I guess grandparents can't win whichever way they do it, someone will always complain!

thecognoscenti · 01/08/2021 15:38

You're horribly grasping and greedy. Maybe she thinks your children are already spoilt enough and don't need her scampering out to get their favourite biscuits etc for when they come over? Perhaps she mistakenly thinks her company might be good enough?

TSSDNCOP · 01/08/2021 15:45

Both my MIL and my mum are from the school of hard knocks, this sweeping generalisation that olders all had it easier really is myopic. I fall into the category of free education, they never imagined it would apply to them. They grafted for mortgages that could only be on a mans salary and lived with parents until they could afford deposits. Nothing on credit ever.

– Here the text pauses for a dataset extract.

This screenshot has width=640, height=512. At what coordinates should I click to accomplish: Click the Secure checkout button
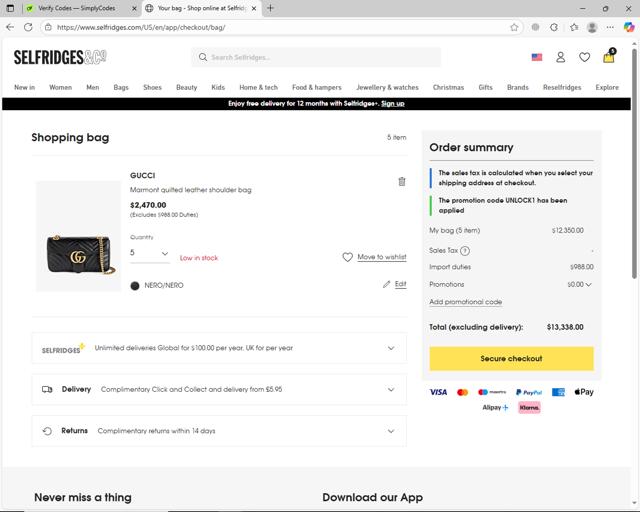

MIL has set ideas on how much should be spent on birthday and Christmas but always has the kids favourite sweets in on a visit, which is typically planned. Isn't demonstrative but is engaged and enjoys the kids progress and conversation.

My mum would give the kids the shirt off her back, finds them if they don't find her, is a joker, conspirator and would forgive them any sin. Couldn't care less about milestones or exams as long as they are happy and healthy. Has a special treat cupboard and expects them to treat her home as theirs.

The kids show no favourite, they understand each GP's ways and never criticise or big up either. My point, kids don't give a shit really, they're usually just content with their lot.

Nancydrawn · 01/08/2021 15:51

How old is your husband, OP?

Lifelong bachelor sounds like he was 45-50 when he met you, having never had a girlfriend before. Which would mean she had almost half a century of being in her own rhythms before grandchildren came about.

Also, some people aren't overly fond of kids but are great when they get older. I had an aunt who never was particularly hands on when I was a child, but when I grew into my late teens became quite close to me and took me out to lovely fancy dinners and trips to the opera. It turns out she just didn't like kid things.

TSSDNCOP · 01/08/2021 15:56

YANBU and shame on anyone who says you are!

Shame on us? For disagreeing and explaining why. For goodness sakes, have a grip.

Wtfdoipick · 01/08/2021 15:58

I'm finding this interesting and the replies, my own parents are more like your mil but I would never doubt in a million years that they adore all their grandchildren. I know that if anything was ever absolutely needed they would be there to help, their Grandchildren know it too but I don't think they've ever given spending money, provided treats etc and I wouldn't really appreciate it if they did. To me this just appears to be a complete mismatch of expectations and experiences.

FatCatThinCat · 01/08/2021 16:02

I don't think it's greedy or grasping to be upset that grandparents don't treat their grandkids. My grandma always kept our favourite treats in her cupboard in case we popped round. My MIL brings my DD's favourite treats halfway round the world when she comes to visit and DD is only her step grandchild. It speaks volumes that the OP's MIL doesn't bother.

ChargingBuck · 01/08/2021 16:04

Our children are going to be saddled with debt on completing their education, not have the same opportunities and have to work well into their old age.

& how, exactly, is this your MiL's fault?

You do realise you chose to have children, & they are your responsibility, not your MiL's, don't you?

Maybe she isn't especially maternal.
She came from a generation when it was almost unthinkable for women not to have children. You could have chosen not to ... but you wanted them, so save up & help them out yourself, if you want them to have a university education.